Date: September 23rd, 2004
Author: Tabassum Siddiqui
Publication: Eye Magazine
Headline: Sibling Revelry
It's hard not to be just a wee bit envious of Tegan and Sara. The 23-year-old Quin sisters are cute, funny, whip-smart and know their way around a good tune. And there's that whole twin thing to boot. So it's always a bit surprising to put on a new Tegan and Sara record and hear all that angst come tumbling out of the speakers.

Though they've had nothing but success since starting out as teenage folkies at home in Calgary, there's always been something a bit rueful about the duo's songs: eyes cast downward, heart in hand. While the lyrics may be tentative, the music is anything but. Their latest, So Jealous (Superclose/Universal), is hooky, brash and supremely confident -- not unlike the sisters themselves. While So Jealous continues their association with Vancouver super-producers John Collins and David Carswell (The New Pornographers), those who assumed that 2002's If it Was You bore the indelible JC/DC indie-rawk stamp clearly discounted the musical progression of Tegan and Sara, who decided to co-produce for the first time on the new record.

"Tegan and I were really confident that we were going to be able to finally give ourselves the sound that we really wanted," Sara says on the phone from Vancouver, her words tumbling out fast and furious over the line. "John and Dave are kind of almost like big brothers or something. Every time we would want to wimp out and give up, they would always be like, 'You guys can do this.'

"It's interesting, we talked a lot before this record about 'What do we do? What are we?' I really honestly believe that we could put out a hardcore record and people would still be like, 'Folk-acoustic duo Tegan and Sara!' If people are surprised, then I think they're going to be happily surprised. We get lots of 'Can't you just play acoustically and talk?' and we're like, 'Oh, god, can't we not do that anymore?' I think people like [the new stuff] and understand it. I could be wrong and delusional, I don't know."

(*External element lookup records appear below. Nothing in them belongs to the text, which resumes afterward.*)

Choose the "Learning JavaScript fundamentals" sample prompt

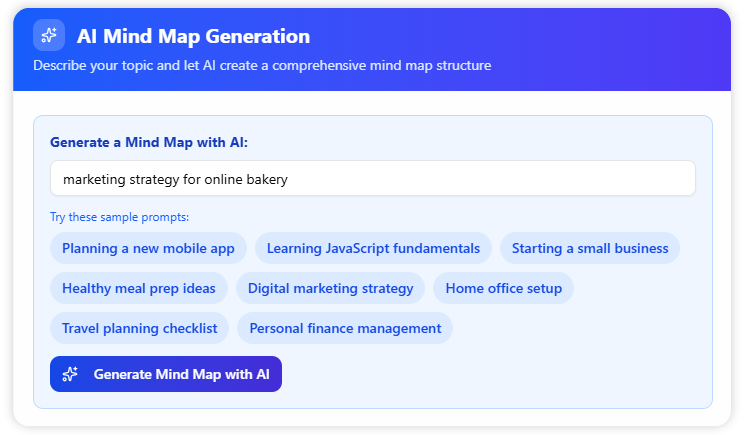pos(373,248)
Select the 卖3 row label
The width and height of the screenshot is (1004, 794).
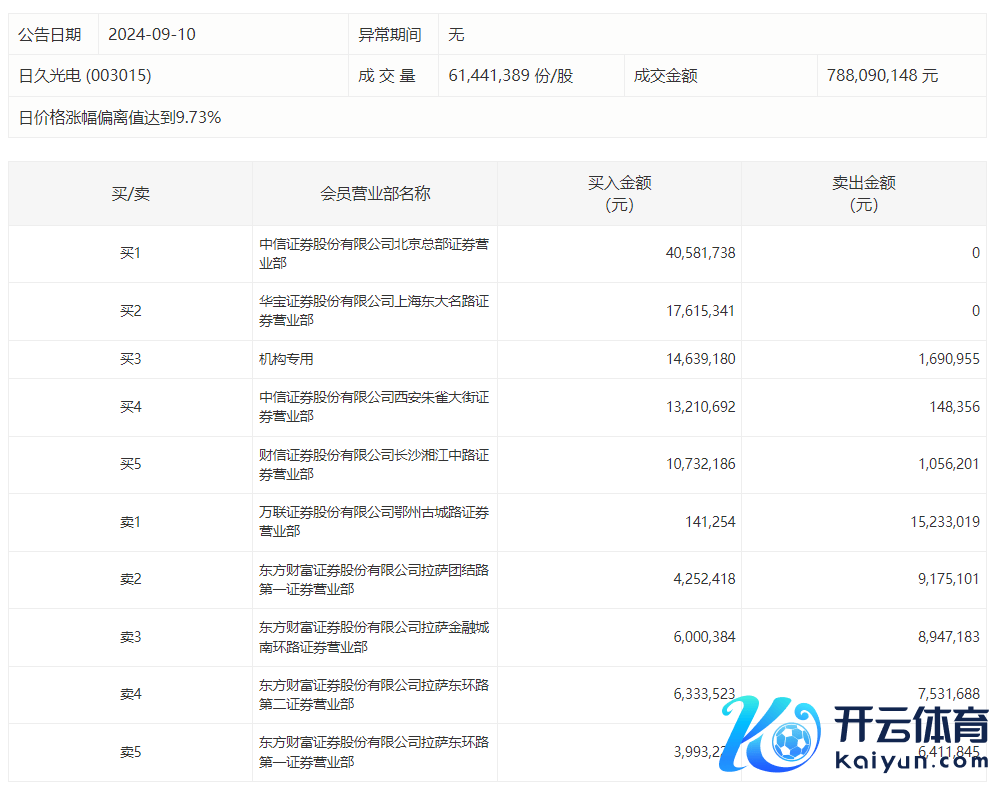(x=130, y=637)
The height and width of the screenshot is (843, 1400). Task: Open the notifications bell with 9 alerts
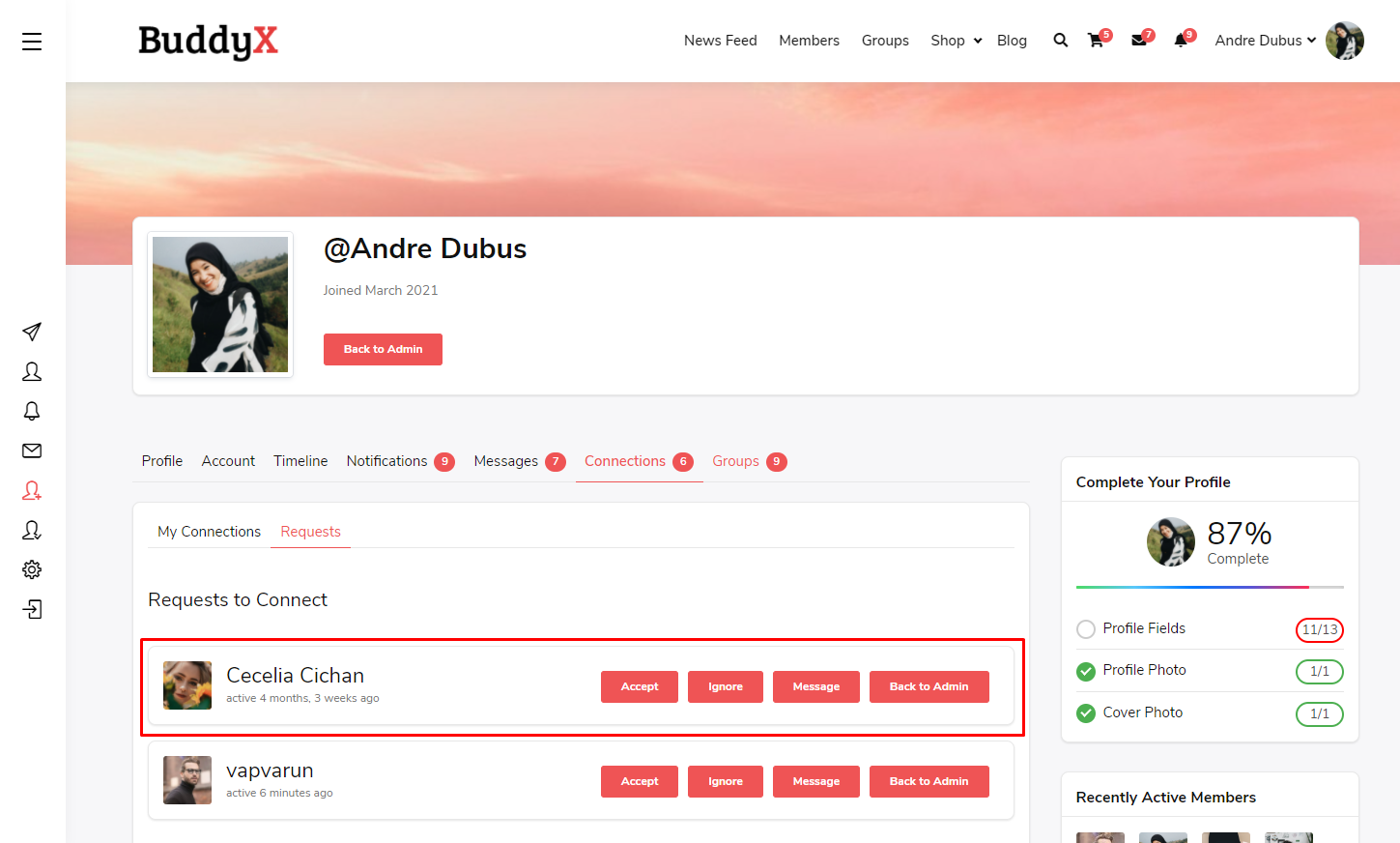click(x=1180, y=41)
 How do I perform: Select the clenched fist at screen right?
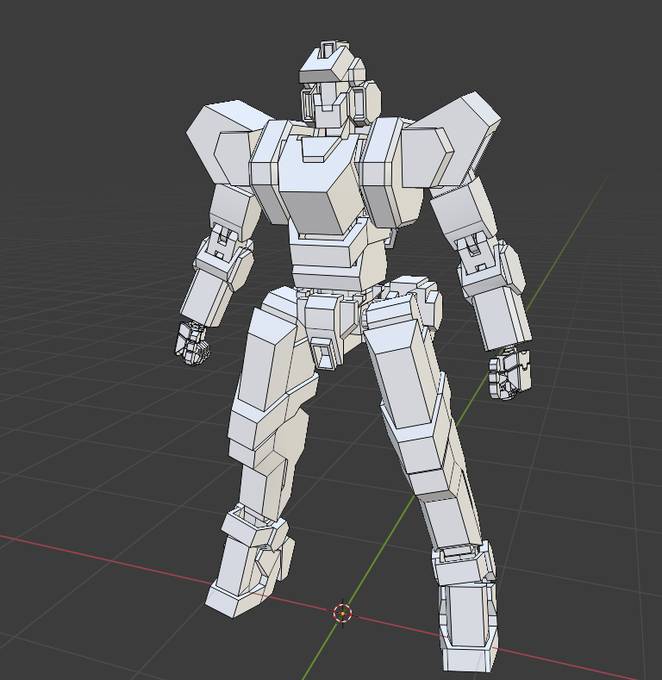pos(509,373)
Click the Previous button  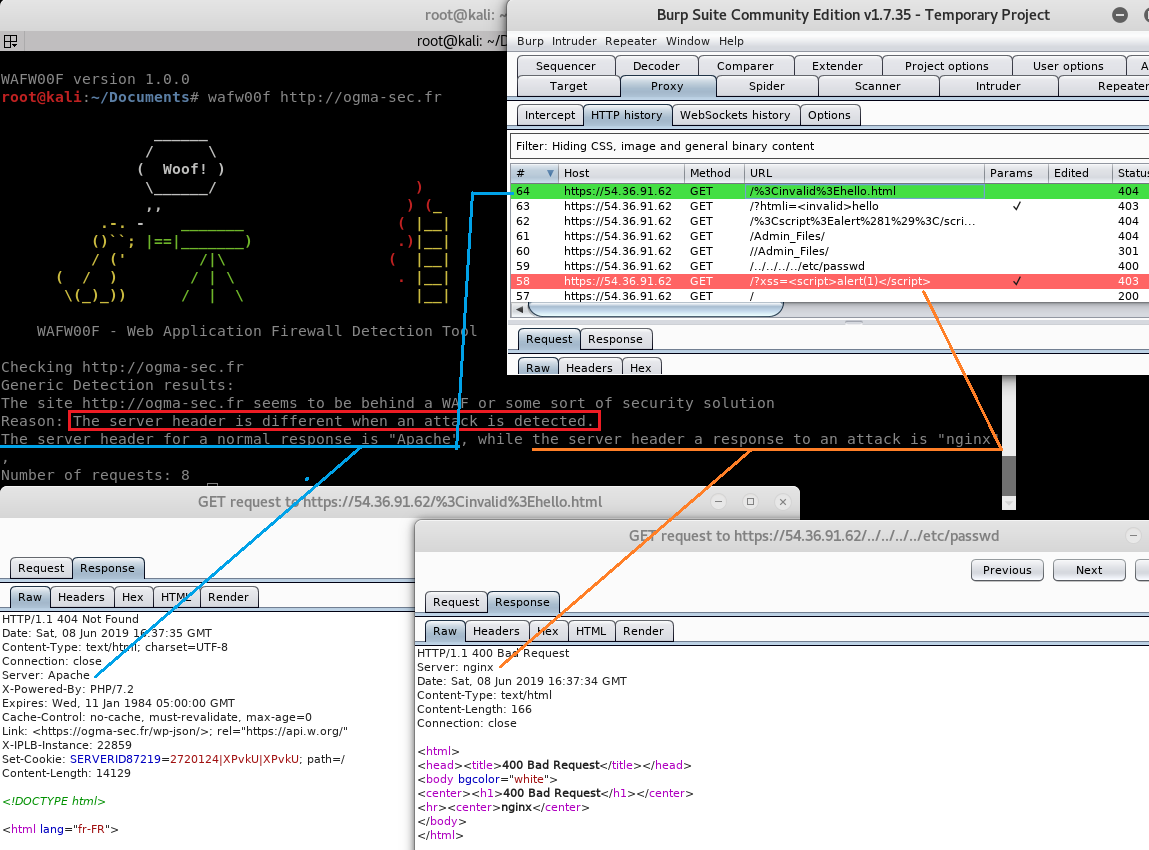coord(1006,570)
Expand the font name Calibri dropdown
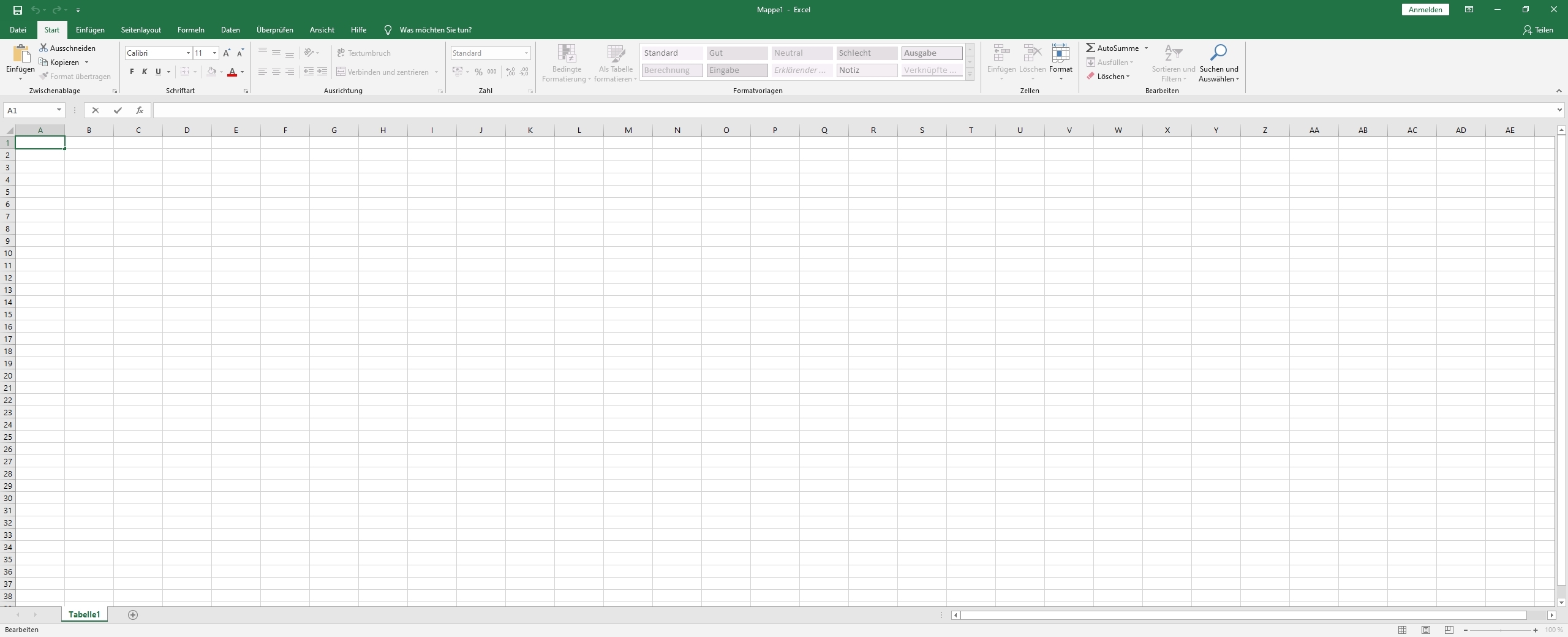This screenshot has width=1568, height=637. (x=188, y=53)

Not so delusional, judging by their effusive press. Though being signed to Neil Young's small Vapor Records imprint in the US meant criss-crossing the country endlessly in a beat-up car for years, Tegan and Sara managed to carve out a sizable fan base on their own before the likes of Seventeen magazine and Teen Vogue came calling. A recent New York Times feature oddly fixated on their supposed lesbian cachet, but still managed to declare that "the timing is right for this kind of girl-rock manifesto."

"I believe I just saw what is going to be printed in SPIN this week, and they referenced our last records as being 'folk-Wiccan nightmares,'" snickers Sara. "So apparently now we're cool enough to be dissed in SPIN magazine. I guess people just like this record more -- so we see more mainstream press, or see more offers to do this or that. But it's cool because I still know that the people who are coming out to see our shows -- we built that audience by playing and opening for people and going to college radio stations and basically trying to get people to listen to what we do."

What they do has changed not only musically, but personally and logistically as well -- the girls who were once rarely apart now live in different cities, with Tegan staying put in their recording base of Vancouver and Sara uprooted to Montreal. It means more crappy early-morning flights for Sara, but she says the twins' unspoken connection helps to bridge the gap.

"I like that I live somewhere else and I have different friends and a different life," Sara says. "So it's kind of like we get to do what normal people do, but we also get to do what Mary Kate and Ashley Olsen do. So that's hot, too. Sans coke -- no cocaine or eating disorder, but basically pretty much what they do. Just to set the record straight."